_Document extract_:
Even if a system’s sun is the ideal age and composition to support life, civilizations will not rise if there aren’t planets occupying the so-called Goldilocks Zone. Thanks to NASA’s recent Kepler Mission, we now know of more that 4000 exoplanets in our galaxy. Using that data, Westby and Conselice calculated that as many as 19 percent of the stars in the Milky Way have planets that can support life. We’ve even seen an example for ourselves with the discovery of the TRAPPIST-1 system where three of the seven orbiting planets rest within the habitable zone.
The most speculative factor in the equation is L -- the average lifespan of an advanced civilization. Humanity has only achieved a level of technology that produces signals capable of being detected by alien civilizations for around 100 years, and we’re already damn near the brink of global collapse, so assigning a value to L is wildly subjective.
“We used our modelling of the age-distribution of all Milky Way stars to come up with an estimate of the average amount of time available for civilised life to exist,” Westby said. “We then used our own example, here on Earth, to come up with a bare minimum estimate that civilizations can presumably exist for at least a century beyond the development of their ability to produce long-range radio signals.” This was the only factor in their study that was based on human experience rather than derived from the established laws of astrophysics.

_Tasks_:
• A. Summarize the text on how many civilizations the Milky Way might hold in two sentences.
• B. Reproduce the part of the text on how many civilizations the Milky Way might hold that opens with the words containing "Even if a system’s" and closes with "the habitable zone.".

_Data rows_:
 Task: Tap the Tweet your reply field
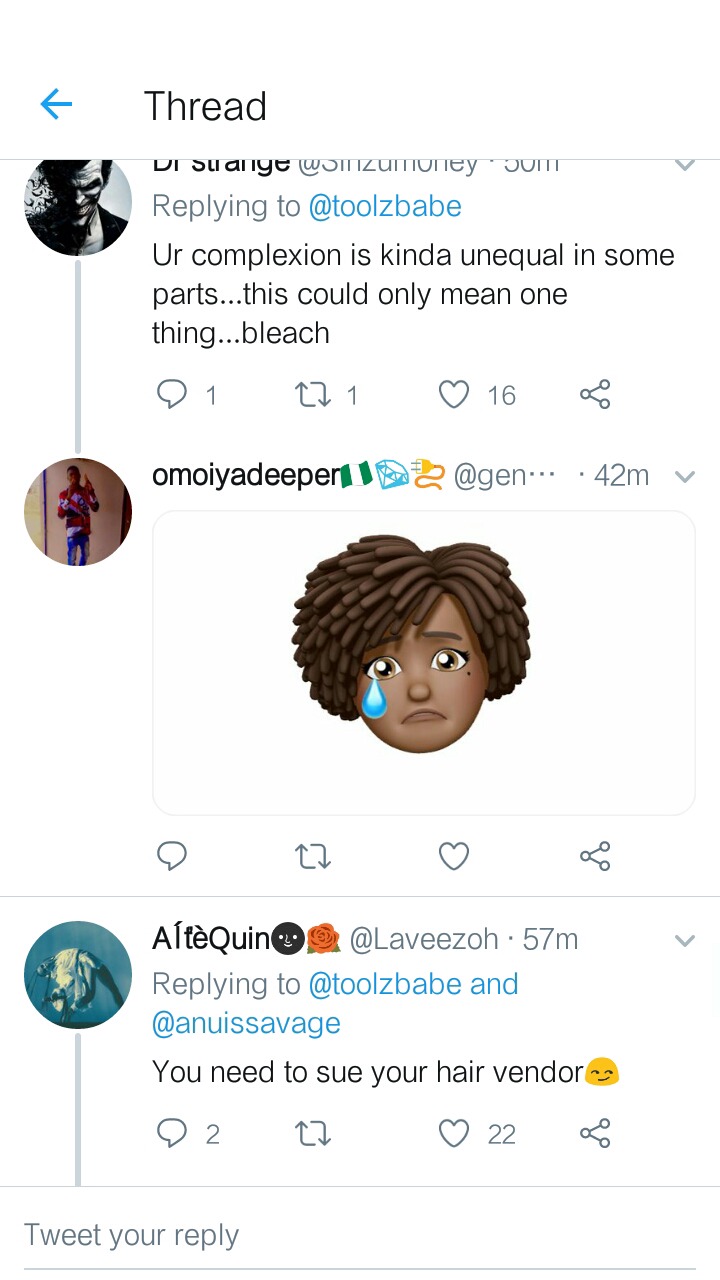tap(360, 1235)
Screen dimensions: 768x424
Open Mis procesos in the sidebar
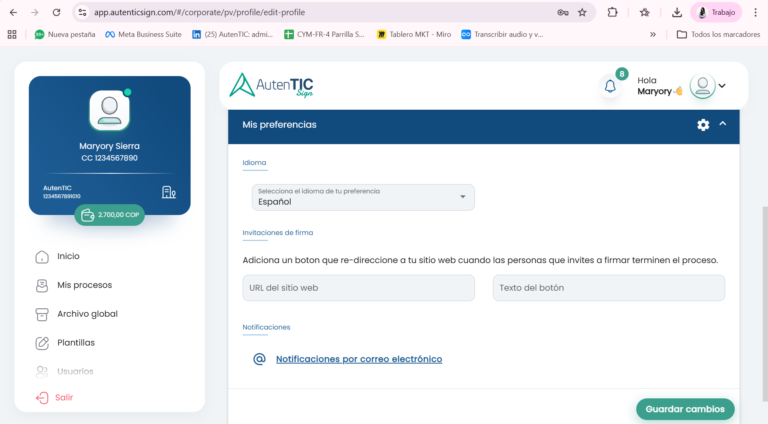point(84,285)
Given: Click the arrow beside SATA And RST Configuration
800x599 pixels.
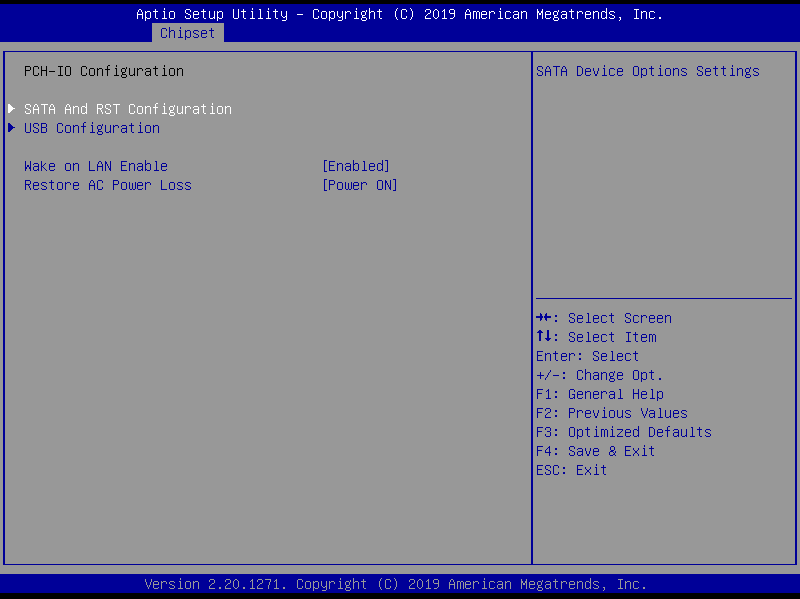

_Solution list_:
• A. Using Kepler Mission data on more than 4000 exoplanets, Westby and Conselice calculated that as many as 19 percent of Milky Way stars have planets that can support life, and the TRAPPIST-1 system has three of its seven planets in the habitable zone. The average lifespan of an advanced civilization, L, is the most speculative factor; drawing on Earth's example, the researchers set a bare minimum of a century beyond the development of long-range radio signals, the only factor in their study based on human experience rather than astrophysics.

• B.
Even if a system’s sun is the ideal age and composition to support life, civilizations will not rise if there aren’t planets occupying the so-called Goldilocks Zone. Thanks to NASA’s recent Kepler Mission, we now know of more that 4000 exoplanets in our galaxy. Using that data, Westby and Conselice calculated that as many as 19 percent of the stars in the Milky Way have planets that can support life. We’ve even seen an example for ourselves with the discovery of the TRAPPIST-1 system where three of the seven orbiting planets rest within the habitable zone.